→ Data supplied
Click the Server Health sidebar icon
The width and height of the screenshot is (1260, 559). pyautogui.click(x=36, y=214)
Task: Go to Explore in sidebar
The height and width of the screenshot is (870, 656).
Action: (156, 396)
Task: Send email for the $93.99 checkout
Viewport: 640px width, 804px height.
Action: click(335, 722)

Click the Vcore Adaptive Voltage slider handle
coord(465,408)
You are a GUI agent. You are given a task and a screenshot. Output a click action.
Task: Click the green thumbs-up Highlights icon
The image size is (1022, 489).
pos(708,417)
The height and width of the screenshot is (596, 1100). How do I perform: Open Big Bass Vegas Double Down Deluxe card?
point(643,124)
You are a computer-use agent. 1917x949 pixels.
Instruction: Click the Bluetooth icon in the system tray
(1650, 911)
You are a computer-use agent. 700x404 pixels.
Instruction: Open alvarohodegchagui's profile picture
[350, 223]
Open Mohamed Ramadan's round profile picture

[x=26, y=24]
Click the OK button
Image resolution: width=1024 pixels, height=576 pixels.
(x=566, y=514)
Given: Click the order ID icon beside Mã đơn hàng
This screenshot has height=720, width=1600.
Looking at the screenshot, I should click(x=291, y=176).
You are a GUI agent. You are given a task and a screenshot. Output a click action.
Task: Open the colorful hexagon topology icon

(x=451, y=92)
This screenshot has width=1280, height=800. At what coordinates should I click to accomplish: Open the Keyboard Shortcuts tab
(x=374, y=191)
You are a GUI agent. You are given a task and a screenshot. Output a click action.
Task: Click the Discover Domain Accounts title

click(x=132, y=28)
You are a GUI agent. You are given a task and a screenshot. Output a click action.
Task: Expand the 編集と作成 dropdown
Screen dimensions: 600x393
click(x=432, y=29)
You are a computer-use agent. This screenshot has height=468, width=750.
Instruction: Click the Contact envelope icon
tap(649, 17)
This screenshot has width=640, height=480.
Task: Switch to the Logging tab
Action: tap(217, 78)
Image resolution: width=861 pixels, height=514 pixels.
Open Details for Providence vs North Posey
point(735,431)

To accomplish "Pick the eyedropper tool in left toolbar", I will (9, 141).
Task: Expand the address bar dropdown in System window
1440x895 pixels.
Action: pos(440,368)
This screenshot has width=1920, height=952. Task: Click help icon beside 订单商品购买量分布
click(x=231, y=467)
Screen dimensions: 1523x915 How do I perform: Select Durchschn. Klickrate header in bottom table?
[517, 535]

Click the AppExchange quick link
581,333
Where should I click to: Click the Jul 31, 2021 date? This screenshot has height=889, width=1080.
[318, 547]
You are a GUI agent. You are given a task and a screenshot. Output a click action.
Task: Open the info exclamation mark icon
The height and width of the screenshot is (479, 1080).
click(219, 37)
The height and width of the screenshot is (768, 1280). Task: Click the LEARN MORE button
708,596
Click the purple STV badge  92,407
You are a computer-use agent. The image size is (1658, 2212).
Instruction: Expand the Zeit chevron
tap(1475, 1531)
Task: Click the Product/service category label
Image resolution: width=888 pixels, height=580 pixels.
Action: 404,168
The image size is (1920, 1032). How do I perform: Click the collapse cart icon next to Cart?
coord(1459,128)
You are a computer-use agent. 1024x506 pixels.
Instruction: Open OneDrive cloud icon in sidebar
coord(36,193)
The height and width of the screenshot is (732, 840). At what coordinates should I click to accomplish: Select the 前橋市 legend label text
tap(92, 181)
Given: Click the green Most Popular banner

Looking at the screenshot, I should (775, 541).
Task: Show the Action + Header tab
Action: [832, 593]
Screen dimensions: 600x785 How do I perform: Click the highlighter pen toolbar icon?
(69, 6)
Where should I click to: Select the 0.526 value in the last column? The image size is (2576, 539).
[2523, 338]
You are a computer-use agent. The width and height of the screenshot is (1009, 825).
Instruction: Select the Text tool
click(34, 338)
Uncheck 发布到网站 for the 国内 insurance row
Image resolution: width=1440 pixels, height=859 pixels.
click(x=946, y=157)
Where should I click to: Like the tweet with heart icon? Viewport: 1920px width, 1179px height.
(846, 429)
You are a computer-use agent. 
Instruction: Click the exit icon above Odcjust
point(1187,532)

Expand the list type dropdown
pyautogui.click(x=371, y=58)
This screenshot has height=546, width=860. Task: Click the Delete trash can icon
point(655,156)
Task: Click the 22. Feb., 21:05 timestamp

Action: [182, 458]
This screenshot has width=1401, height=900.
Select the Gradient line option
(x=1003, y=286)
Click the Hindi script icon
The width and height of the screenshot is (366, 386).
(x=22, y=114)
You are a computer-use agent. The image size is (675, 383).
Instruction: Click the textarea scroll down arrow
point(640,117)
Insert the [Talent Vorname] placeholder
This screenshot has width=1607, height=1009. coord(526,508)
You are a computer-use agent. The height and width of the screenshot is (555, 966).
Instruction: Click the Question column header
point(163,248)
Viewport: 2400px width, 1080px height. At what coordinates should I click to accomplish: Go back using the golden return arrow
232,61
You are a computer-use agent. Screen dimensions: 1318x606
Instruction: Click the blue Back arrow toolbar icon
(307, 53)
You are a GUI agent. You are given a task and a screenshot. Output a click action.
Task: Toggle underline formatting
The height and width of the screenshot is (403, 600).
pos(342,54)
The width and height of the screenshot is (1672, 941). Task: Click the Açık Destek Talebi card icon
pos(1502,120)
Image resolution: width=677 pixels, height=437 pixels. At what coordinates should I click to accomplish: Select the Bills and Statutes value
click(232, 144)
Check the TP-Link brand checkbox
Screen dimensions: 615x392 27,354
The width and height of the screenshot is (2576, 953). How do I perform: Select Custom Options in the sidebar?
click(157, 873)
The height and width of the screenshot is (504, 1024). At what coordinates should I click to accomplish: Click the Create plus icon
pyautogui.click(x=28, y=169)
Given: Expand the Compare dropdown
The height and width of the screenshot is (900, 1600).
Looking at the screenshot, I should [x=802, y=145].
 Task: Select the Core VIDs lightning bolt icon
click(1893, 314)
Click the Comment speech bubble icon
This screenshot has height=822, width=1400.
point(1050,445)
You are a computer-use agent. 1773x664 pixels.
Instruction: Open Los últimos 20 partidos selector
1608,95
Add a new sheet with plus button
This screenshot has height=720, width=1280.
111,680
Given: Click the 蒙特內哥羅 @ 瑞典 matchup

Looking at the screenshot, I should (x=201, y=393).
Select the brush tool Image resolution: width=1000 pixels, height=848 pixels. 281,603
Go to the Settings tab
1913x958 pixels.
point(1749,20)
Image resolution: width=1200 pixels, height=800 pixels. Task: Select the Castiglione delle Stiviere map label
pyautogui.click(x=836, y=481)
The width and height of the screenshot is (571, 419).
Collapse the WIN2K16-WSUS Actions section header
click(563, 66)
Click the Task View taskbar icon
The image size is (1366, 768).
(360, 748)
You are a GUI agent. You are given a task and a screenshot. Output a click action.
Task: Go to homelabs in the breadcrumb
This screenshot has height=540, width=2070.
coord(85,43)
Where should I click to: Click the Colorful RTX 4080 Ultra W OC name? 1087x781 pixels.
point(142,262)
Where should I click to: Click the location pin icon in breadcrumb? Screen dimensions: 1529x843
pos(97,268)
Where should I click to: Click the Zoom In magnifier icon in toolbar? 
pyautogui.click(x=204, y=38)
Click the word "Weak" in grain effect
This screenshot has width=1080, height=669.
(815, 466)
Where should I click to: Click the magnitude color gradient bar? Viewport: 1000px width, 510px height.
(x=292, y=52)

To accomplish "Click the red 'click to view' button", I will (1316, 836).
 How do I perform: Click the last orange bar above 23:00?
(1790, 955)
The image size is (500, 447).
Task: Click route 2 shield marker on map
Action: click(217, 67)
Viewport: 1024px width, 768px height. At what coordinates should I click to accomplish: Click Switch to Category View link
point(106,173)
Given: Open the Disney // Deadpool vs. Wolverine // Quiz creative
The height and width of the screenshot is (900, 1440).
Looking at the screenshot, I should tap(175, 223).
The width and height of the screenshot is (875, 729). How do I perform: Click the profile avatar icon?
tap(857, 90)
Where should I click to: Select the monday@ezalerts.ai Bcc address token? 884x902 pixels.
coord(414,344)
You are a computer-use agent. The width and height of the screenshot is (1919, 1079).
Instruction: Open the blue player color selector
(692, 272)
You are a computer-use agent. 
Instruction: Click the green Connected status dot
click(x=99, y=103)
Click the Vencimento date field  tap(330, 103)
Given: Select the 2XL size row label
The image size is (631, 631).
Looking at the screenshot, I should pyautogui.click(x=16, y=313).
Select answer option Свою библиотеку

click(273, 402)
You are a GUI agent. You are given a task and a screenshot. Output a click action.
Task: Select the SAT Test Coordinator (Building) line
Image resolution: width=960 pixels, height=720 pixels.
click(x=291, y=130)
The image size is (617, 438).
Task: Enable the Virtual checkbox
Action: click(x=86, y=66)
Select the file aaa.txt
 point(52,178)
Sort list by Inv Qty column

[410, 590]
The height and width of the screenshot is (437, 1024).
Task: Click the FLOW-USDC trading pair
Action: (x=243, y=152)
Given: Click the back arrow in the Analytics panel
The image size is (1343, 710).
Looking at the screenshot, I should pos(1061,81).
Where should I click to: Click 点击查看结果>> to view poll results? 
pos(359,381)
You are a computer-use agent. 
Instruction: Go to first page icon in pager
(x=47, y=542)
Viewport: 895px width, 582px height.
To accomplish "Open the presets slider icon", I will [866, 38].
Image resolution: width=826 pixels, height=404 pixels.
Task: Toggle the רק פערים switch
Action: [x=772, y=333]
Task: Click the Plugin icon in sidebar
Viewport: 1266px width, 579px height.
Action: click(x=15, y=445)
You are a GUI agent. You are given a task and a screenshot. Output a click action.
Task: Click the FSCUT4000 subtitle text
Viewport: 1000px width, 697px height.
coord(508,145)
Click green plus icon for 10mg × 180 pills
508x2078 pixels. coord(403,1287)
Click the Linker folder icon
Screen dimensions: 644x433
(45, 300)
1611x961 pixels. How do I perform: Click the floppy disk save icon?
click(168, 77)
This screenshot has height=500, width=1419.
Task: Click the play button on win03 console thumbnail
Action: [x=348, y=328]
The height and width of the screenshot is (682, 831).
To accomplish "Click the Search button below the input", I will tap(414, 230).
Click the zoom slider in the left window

→ What this task involves
Find and count the lines of the data that include the string "left", and report that figure by itself.

→ Response area
2